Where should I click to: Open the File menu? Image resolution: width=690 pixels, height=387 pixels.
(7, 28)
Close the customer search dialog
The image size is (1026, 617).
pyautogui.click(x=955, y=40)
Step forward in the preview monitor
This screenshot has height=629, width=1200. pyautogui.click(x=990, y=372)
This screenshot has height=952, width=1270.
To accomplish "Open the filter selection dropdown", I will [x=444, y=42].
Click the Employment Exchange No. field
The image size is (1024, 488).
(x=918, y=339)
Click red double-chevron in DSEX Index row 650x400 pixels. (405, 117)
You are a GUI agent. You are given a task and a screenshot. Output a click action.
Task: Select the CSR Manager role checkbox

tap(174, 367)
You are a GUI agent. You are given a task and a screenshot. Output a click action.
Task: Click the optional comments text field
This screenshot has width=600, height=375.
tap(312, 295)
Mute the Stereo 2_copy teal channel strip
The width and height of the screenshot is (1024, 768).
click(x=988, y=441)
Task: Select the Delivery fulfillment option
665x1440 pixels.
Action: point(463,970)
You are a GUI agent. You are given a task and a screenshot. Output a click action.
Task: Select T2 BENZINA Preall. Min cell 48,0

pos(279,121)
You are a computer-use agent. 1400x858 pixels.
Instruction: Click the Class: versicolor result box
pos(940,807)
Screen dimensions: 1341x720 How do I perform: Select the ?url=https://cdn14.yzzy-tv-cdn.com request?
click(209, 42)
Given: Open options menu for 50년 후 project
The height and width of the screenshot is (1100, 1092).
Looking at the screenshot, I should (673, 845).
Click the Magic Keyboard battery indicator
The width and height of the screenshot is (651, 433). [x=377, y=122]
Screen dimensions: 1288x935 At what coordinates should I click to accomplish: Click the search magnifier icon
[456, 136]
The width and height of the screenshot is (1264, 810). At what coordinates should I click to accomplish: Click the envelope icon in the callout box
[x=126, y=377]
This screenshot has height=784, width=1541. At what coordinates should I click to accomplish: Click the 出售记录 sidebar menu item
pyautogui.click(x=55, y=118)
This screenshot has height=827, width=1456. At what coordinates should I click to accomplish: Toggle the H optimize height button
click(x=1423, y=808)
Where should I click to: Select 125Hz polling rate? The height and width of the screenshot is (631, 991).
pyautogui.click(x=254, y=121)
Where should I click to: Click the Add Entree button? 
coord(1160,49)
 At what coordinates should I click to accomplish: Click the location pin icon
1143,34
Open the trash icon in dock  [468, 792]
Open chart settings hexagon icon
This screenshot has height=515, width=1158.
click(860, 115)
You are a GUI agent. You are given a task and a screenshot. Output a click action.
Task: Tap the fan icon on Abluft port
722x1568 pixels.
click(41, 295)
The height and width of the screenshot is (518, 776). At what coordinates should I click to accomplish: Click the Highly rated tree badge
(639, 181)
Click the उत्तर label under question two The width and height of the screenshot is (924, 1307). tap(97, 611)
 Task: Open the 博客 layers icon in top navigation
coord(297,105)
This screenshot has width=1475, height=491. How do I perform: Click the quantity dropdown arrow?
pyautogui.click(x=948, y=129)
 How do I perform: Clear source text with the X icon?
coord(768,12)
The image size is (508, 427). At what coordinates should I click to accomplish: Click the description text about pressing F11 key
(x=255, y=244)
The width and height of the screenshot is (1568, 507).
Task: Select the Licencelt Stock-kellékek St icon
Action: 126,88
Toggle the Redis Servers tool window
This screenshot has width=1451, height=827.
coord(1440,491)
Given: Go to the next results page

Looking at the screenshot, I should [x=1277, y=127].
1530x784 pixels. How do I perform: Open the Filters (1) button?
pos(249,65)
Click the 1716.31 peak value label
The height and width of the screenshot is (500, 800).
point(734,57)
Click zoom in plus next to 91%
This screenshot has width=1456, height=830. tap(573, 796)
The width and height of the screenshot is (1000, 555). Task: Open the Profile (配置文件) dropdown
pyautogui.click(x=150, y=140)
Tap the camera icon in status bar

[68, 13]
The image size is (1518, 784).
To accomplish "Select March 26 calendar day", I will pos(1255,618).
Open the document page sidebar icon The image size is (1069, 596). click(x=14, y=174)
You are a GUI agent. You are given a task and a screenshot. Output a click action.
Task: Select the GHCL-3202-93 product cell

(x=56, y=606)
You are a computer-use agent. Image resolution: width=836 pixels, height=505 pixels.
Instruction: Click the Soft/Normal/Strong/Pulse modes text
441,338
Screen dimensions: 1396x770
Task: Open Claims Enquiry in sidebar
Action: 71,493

- WHAT THE TASK REQUIRES
Please print the listing above unchanged, starting at its first line and ending at the line containing "This screenshot has height=629, width=1200.".

- EXERCISE RESULT
Where should I click to: Open the File menu? Image resolution: width=690 pixels, height=387 pixels.
(7, 28)
Close the customer search dialog
The image size is (1026, 617).
pyautogui.click(x=955, y=40)
Step forward in the preview monitor
This screenshot has height=629, width=1200. pyautogui.click(x=990, y=372)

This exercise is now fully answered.